Structural requirements for high efficiency endocytosis of the human transferrin receptor.

Wild-type and mutant human transferrin receptors (TR) have been expressed in chicken embryo fibroblasts using a helper-independent retroviral vector. By functional studies of the mutant TRs, we have identified the tetrapeptide sequence, YXRF, in the cytoplasmic tail of the receptor as the internalization signal required for high efficiency endocytosis and shown that transplanted internalization signals from the low density lipoprotein receptor (LDLR) and the cation-independent mannose-6-phosphate receptor (Man-6-PR) are able to promote rapid internalization of the human TR. A six-residue LDLR signal, FDNPVY, is required for activity in TR, whereas a four-residue Man-6-PR signal, YSKV, is sufficient.

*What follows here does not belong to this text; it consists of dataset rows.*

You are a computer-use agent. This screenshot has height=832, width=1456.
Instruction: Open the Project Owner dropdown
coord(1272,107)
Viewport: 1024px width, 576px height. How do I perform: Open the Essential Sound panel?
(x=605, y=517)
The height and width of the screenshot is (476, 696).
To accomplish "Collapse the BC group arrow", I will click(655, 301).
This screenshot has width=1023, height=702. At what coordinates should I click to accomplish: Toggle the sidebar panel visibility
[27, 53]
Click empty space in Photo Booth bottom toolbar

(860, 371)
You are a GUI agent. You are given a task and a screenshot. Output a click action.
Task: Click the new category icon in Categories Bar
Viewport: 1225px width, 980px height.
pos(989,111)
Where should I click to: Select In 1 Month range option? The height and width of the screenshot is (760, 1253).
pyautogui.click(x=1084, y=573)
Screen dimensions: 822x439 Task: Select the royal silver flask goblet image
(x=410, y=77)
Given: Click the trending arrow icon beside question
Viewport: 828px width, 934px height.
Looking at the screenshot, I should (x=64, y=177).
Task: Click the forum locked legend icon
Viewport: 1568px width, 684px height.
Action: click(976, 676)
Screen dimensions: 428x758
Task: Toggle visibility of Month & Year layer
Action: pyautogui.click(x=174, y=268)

These data indicate that internalization signals are interchangeable self-determined structural motifs and that signals from type I membrane proteins are active in a type II receptor. Putative internalization signals in the cytoplasmic tails of other receptors and membrane proteins can be identified based on the sequence patterns of the LDLR, Man-6-PR, and TR signals. Two such putative four-residue internalization signals, one from the poly-Ig receptor and one from the asialoglycoprotein receptor, were tested for activity by transplantation into TR and were found to promote high efficiency internalization. These results suggest that an exposed tight turn is the conformational motif for high efficiency endocytosis.